Agnieszka Różycka

Bio: Agnieszka Różycka is an academic researcher from AGH University of Science and Technology. The author has contributed to research in topics: Specific surface area & Crystallization. The author has an hindex of 5, co-authored 10 publications receiving 252 citations.

Incorporation of Al in C-A-S-H gels with various Ca/Si and Al/Si ratio: Microstructural and structural characteristics with DTA/TG, XRD, FTIR and TEM analysis

Abstract: Systems of different Ca/Si and Al/Si molar ratios were investigated. Incorporation of Al increases main basal spacing, amount of bounded water and decreases crystallinity of C-(A)-S-H (calcium (aluminium) silicate hydrate). Transmission electron microscope observations showed that aluminium results in formation of more compacted, foil-like microstructure. FTIR revealed the presence of rings within the structure of C-(A)-S-H. Low Ca/Si ratio promotes Al incorporation into C-(A)-S-H, while in case of high Ca/Si ratio aluminium is also incorporated into AFm. The results show, that Ca/Si ratio is of key significance deciding on Al incorporation into C-(A)-S-H in hydrating SCMs bearing blended systems.

Effect of perlite waste addition on the properties of autoclaved aerated concrete

Abstract: In presented paper, the influence of expanded perlite waste on the properties of autoclaved aerated concrete (AAC) was investigated. Expanded perlite waste was used as a quartz sand replacement in conventional AAC mixtures at 5%, 10%, 20%, 30% and 40% by weight. Results show that use of expanded perlite waste in AAC caused a unit weight decrease in the produced AAC, it is connected with the changes in the properties of AAC. The thermal conductivity coefficient and compressive strength of specimens decreased as the amount of expanded perlite waste increased in AAC. The introduction of perlite waste up to 10% by weight reduced the thermal conductivity about 15% without significant reduction of compressive strength. Further improvement of thermal conductivity may be obtained by the addition of perlite waste up to 30%, but it caused reduction compressive strength about 20%. The minimum thermal conductivity value was 0.074 W/m·K, observed at 40% expanded perlite waste replacement. The structural and microstructural investigations showed that expanded perlite waste has a positive influence on the formation of calcium silicate hydrates (1.1 nm tobermorite) in AAC. From this result, it was concluded that expanded perlite waste can potentially be used as quartz sand replacement in the production of AAC.

Data –
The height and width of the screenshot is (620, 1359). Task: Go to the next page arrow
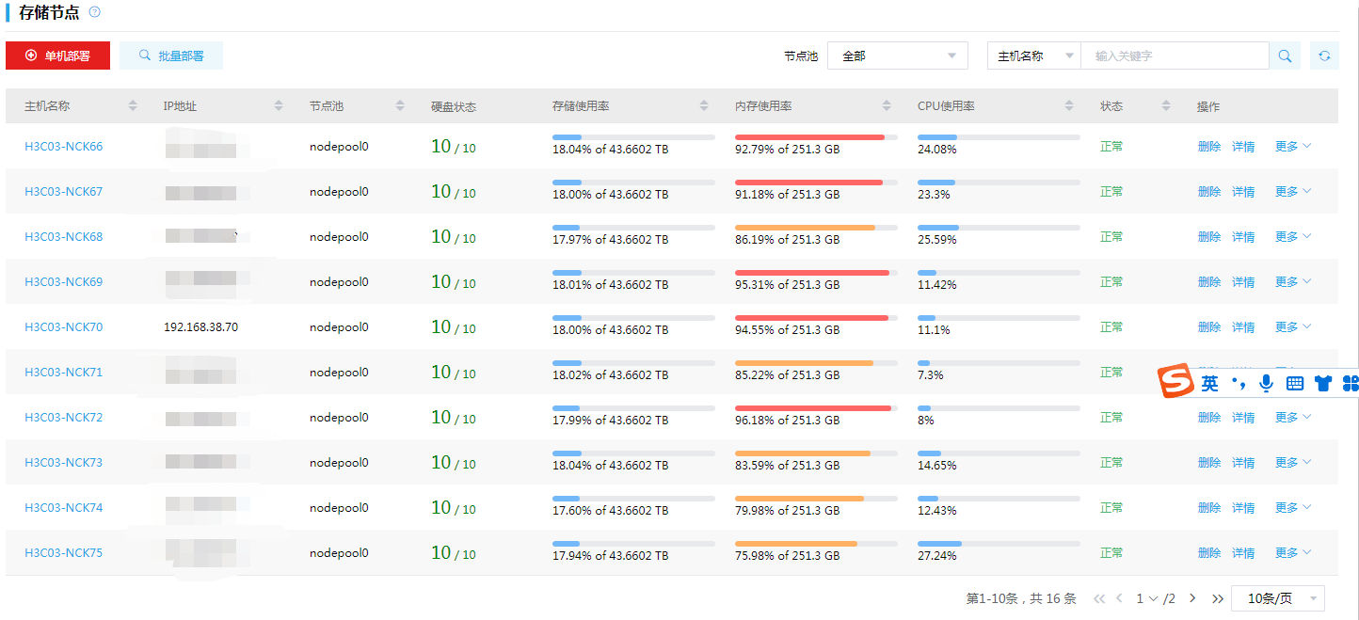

Problem A –
In the Różycka profile, what was the lowest thermal conductivity value reported for the autoclaved aerated concrete, and at what level of perlite waste?
Problem B –
Turn the paragraph of the Różycka profile that begins "Abstract: Systems of different Ca/Si" into a short bulleted list that keeps its main findings.
Problem C –
Please reproduce the Różycka profile word for word from "Bio: Agnieszka Różycka" to "receiving 252 citations.".
Answer using only the Różycka profile, not the material.

Correct output A –
0.074 W/m·K, at 40% expanded perlite waste replacement.

Correct output B –
- Systems with different Ca/Si and Al/Si molar ratios were studied.
- Adding Al increases the main basal spacing and the amount of bound water, and lowers the crystallinity of C-(A)-S-H.
- Transmission electron microscopy showed that aluminium produces a more compacted, foil-like microstructure.
- FTIR revealed rings within the C-(A)-S-H structure.
- A low Ca/Si ratio favors Al incorporation into C-(A)-S-H; at a high Ca/Si ratio, aluminium also enters AFm.
- The Ca/Si ratio is the key factor deciding Al incorporation into C-(A)-S-H in hydrating blended systems with SCMs.

Correct output C –
Bio: Agnieszka Różycka is an academic researcher from AGH University of Science and Technology. The author has contributed to research in topics: Specific surface area & Crystallization. The author has an hindex of 5, co-authored 10 publications receiving 252 citations.